BEGIN Source records
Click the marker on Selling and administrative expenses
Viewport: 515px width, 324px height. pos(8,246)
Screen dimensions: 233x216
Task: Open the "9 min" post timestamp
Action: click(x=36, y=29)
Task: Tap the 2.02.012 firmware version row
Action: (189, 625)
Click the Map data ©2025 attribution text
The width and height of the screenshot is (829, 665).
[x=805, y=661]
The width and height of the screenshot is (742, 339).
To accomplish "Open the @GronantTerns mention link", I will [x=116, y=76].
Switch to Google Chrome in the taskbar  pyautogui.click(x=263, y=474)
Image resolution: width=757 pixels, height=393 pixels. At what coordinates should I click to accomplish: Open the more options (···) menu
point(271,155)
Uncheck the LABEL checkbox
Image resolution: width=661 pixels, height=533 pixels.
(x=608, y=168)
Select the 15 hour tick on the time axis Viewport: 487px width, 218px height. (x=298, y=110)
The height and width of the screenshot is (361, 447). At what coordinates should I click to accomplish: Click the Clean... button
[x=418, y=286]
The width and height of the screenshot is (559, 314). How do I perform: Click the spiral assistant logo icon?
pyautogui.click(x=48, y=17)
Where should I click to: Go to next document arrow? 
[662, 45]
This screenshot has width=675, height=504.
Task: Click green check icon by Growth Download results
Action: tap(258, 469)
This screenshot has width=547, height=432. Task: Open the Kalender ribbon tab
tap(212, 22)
END Source records
BEGIN Source records
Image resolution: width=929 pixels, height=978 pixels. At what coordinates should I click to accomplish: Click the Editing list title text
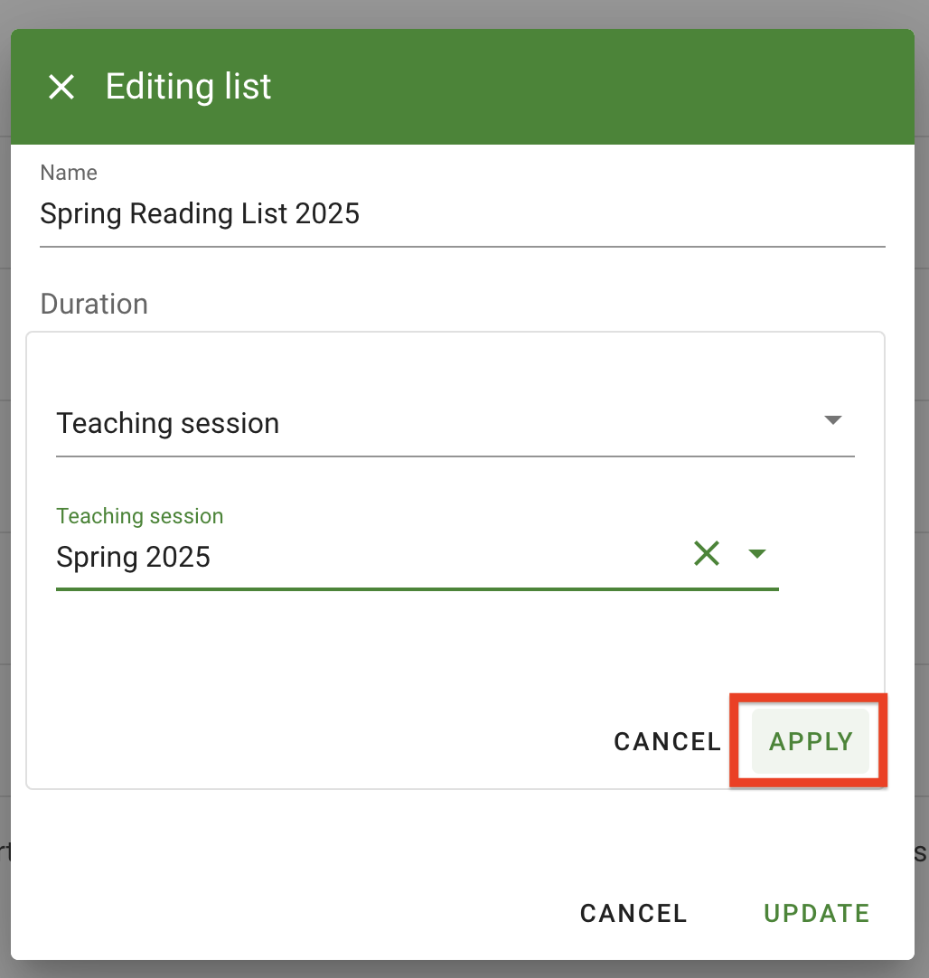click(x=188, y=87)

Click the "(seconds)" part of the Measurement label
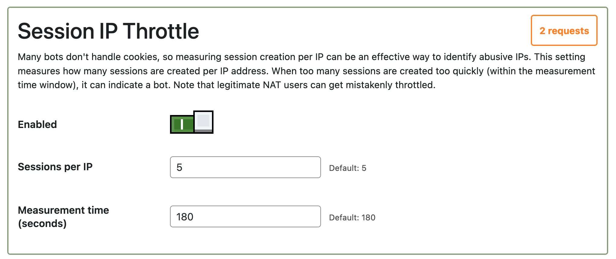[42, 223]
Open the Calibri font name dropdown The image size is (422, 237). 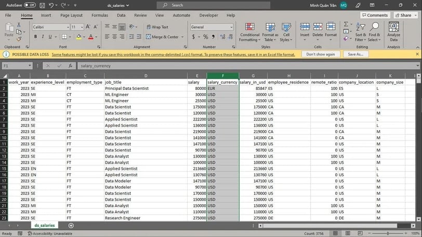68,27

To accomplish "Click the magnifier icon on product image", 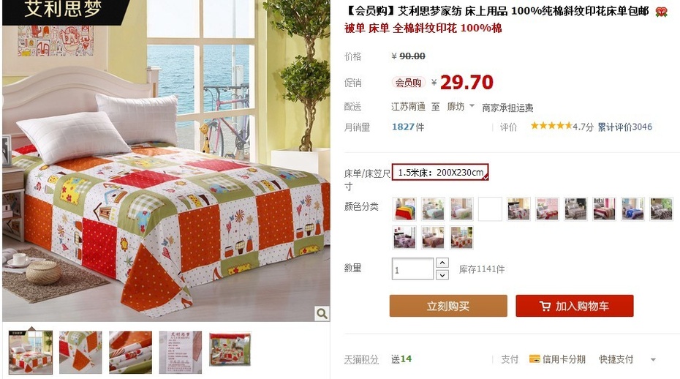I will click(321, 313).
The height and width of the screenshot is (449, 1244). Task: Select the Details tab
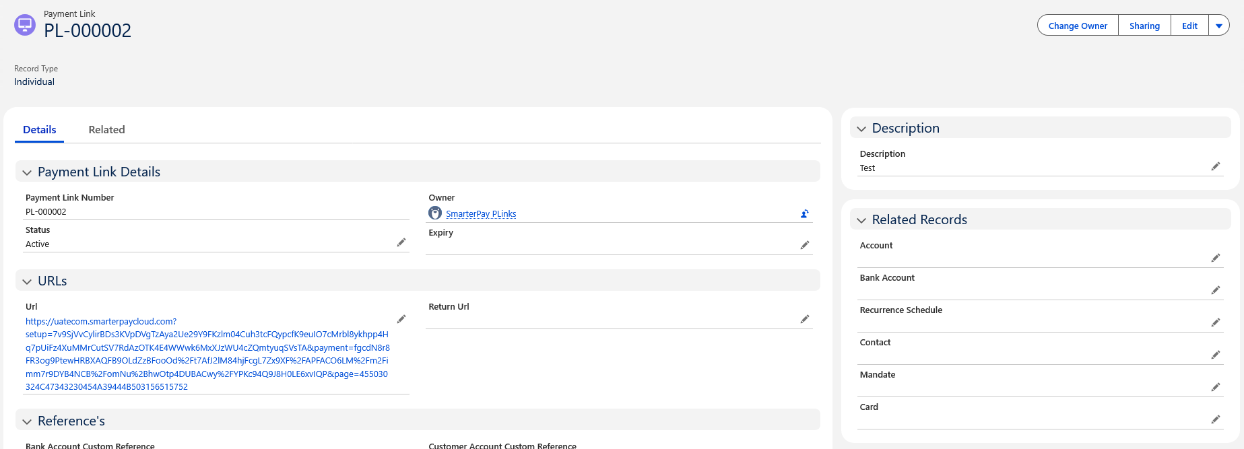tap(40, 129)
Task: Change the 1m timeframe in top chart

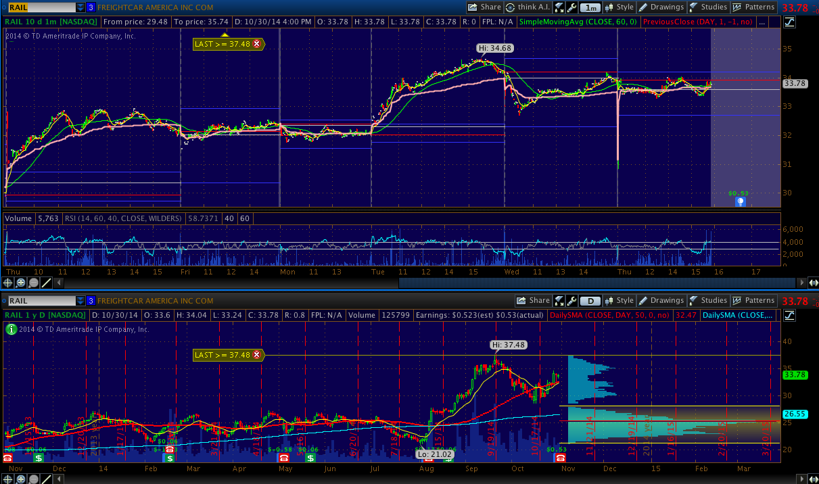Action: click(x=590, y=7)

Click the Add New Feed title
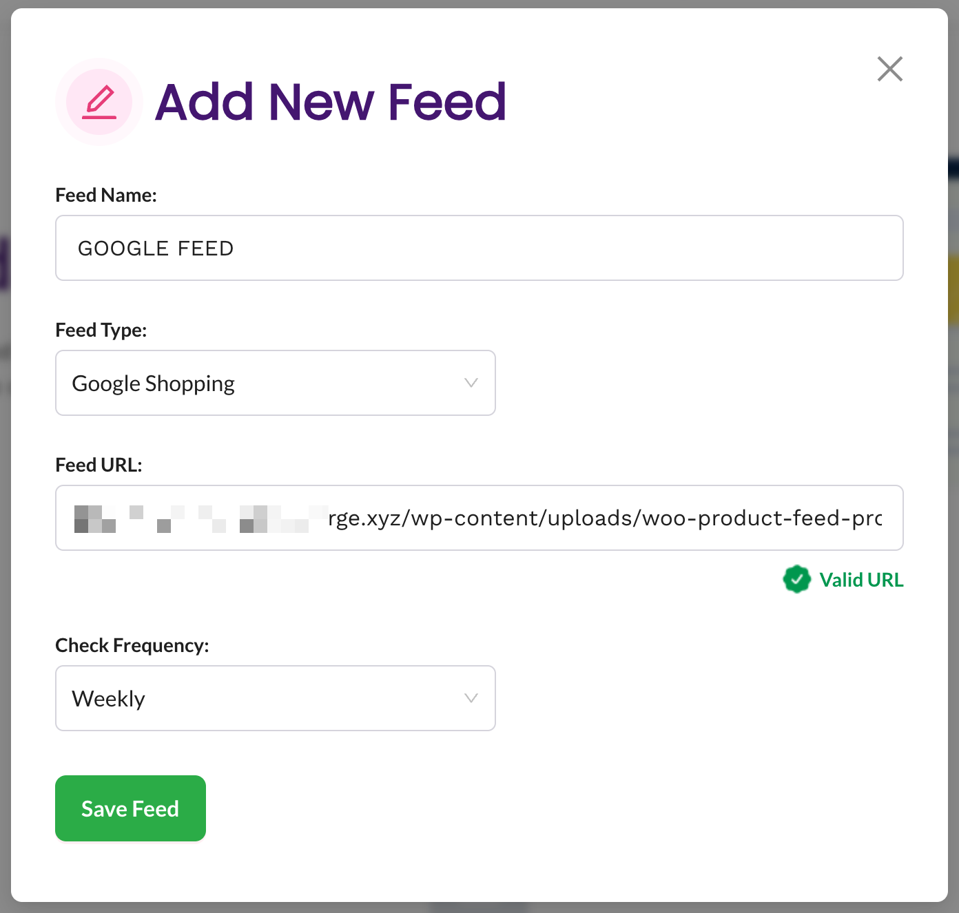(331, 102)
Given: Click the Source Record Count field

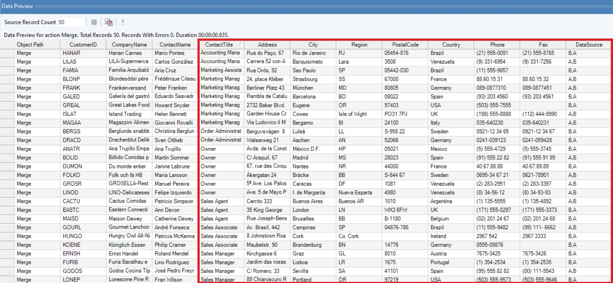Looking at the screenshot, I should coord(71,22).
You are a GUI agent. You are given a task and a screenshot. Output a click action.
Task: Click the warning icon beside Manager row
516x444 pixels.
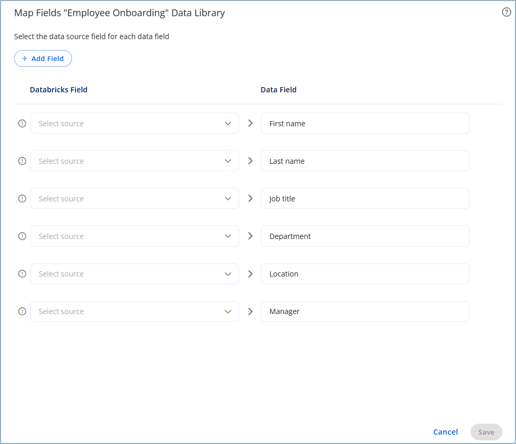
END Source records
→ What you will do
Nothing but the lines above, starting at the line that contains "Given: Click the Source Record Count field" and ending at the line that contains "516x444 pixels.", should be given again, exactly and without the pictures.

→ Completed exercise
Given: Click the Source Record Count field

Looking at the screenshot, I should coord(71,22).
You are a GUI agent. You are given a task and a screenshot. Output a click action.
Task: Click the warning icon beside Manager row
516x444 pixels.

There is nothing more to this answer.